Shares of Nvidia Corp. were tumbling 7% in premarket trading Monday after the semiconductor company disclosed that it expects to fall well short of revenue expectations for its latest quarter, largely due to gaming weakness.
The company expects fiscal second-quarter revenue of $6.7 billion, up from $6.5 billion a year before, whereas analysts were expecting $8.1 billion. Nvidia’s NVDA, -6.15% previous forecast had also been for $8.1 billion. The Monday announcement came weeks ahead of Nvidia’s scheduled earnings-report date of Aug. 24.
The company noted in a release that the performance was “primarily reflecting weaker-than-forecasted gaming revenue.”
Nvidia expects to report $2.04 billion in gaming revenue, down 44% sequentially and off 33% from a year before, and below the FactSet consensus of $3.04 billion. The company also anticipates $3.81 billion in data-center revenue, up 1% sequentially and 61% ahead of what the company posted a year earlier, but slightly below the FactSet consensus of $3.99 billion.

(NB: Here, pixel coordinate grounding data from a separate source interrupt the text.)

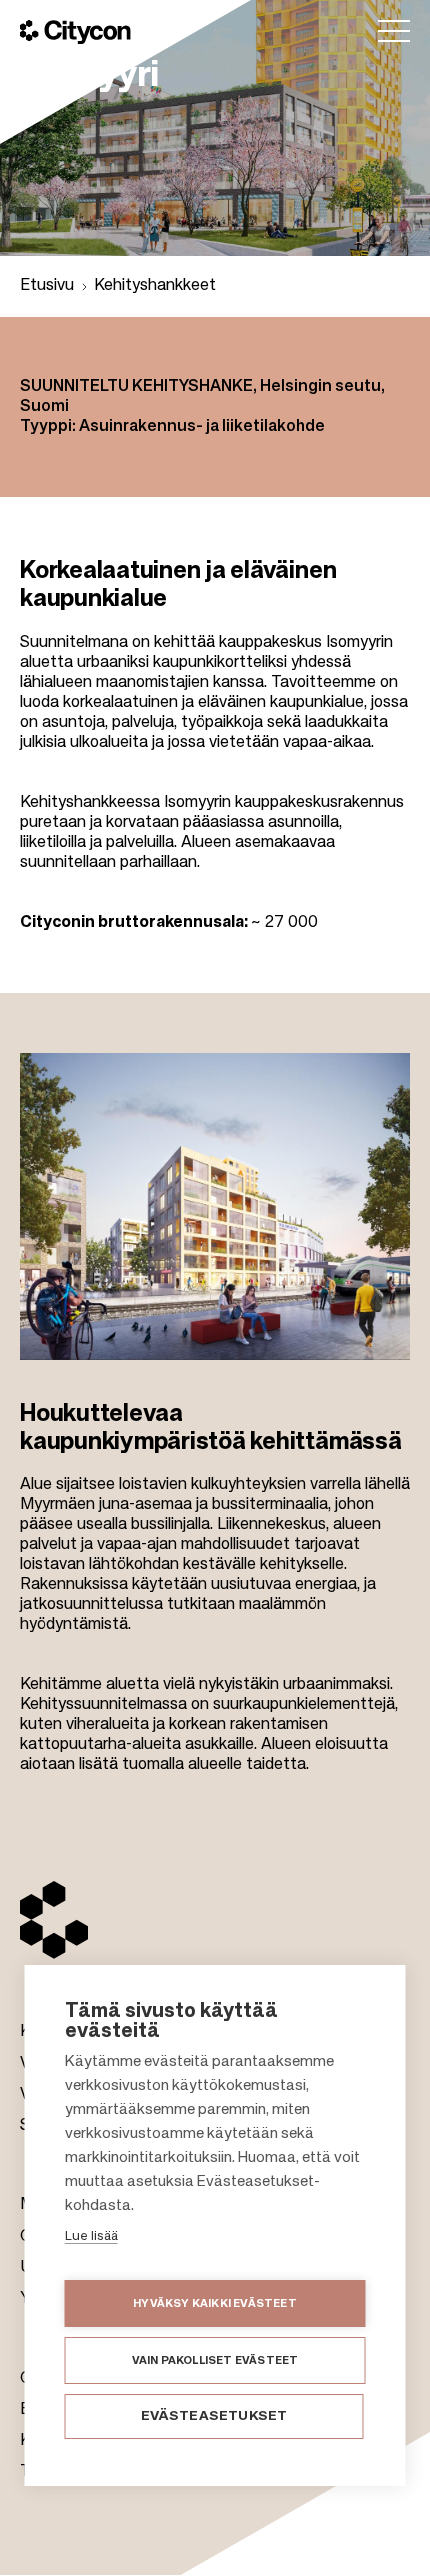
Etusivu (47, 286)
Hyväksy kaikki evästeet (215, 2303)
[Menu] (394, 31)
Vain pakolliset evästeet (215, 2360)
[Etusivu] (75, 32)
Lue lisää (91, 2236)
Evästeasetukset (214, 2416)
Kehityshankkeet (155, 286)
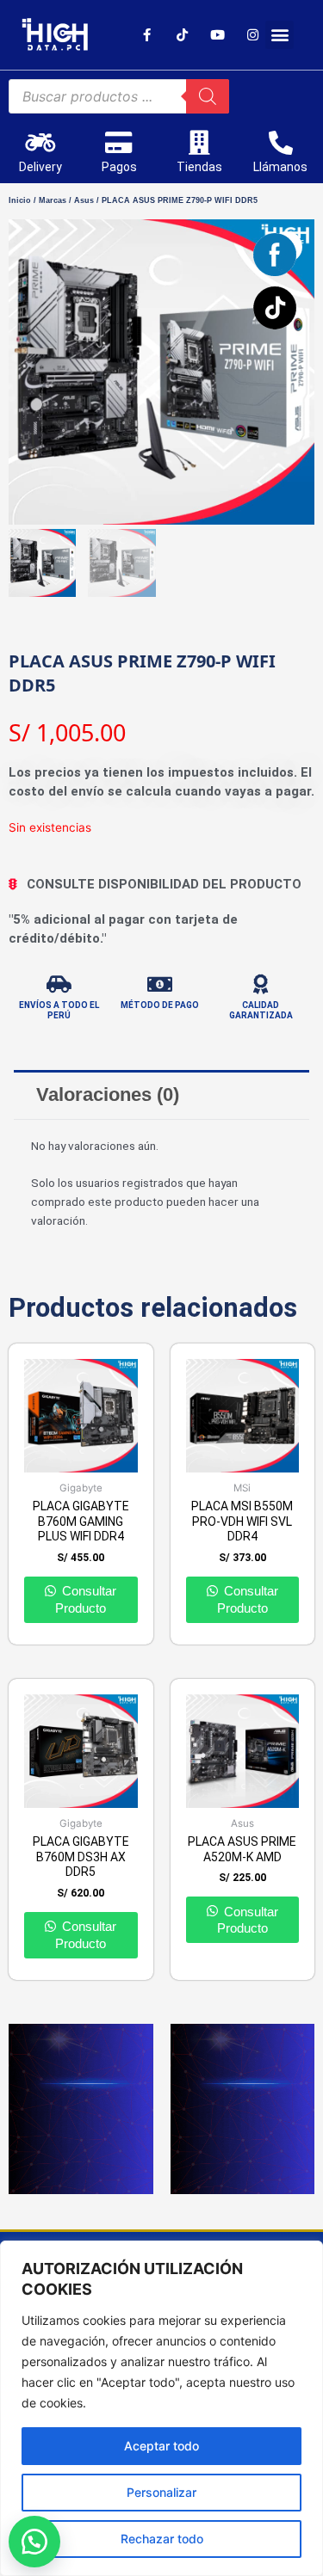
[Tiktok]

“The shortfall relative to the May revenue outlook of $8.10 billion was primarily attributable to lower sell-in of gaming products reflecting a reduction in channel partner sales likely due to macroeconomic headwinds,” executives said in the release. “In addition to reducing sell-in, the company implemented pricing programs with channel partners to reflect challenging market conditions that are expected to persist into the third quarter.”
Executives also noted that while the data-center total marked a record, it came up “somewhat short of the company’s expectations, as it was impacted by supply chain disruptions.”
Nvidia anticipates the second-quarter results to reflect $1.32 billion of charges, largely for inventory and other related reserves given new demand expectations.
“Our gaming product sell-through projections declined significantly as the quarter progressed,” Chief Executive Jensen Huang said in a release. “As we expect the macroeconomic conditions affecting sell-through to continue, we took actions with our gaming partners to adjust channel prices and inventory.”
Chief Financial Officer Colette Kress added that she thinks Nvidia’s “long-term gross margin profile is intact.” She noted that Nvidia “slowed operating expense growth, balancing investments for long-term growth while managing near-term profitability” and said that the company would continue to repurchase shares.
The stock has lost 6.8% over the past 12 months as the S&P 500 SPX, +0.86% has lost 6.6%.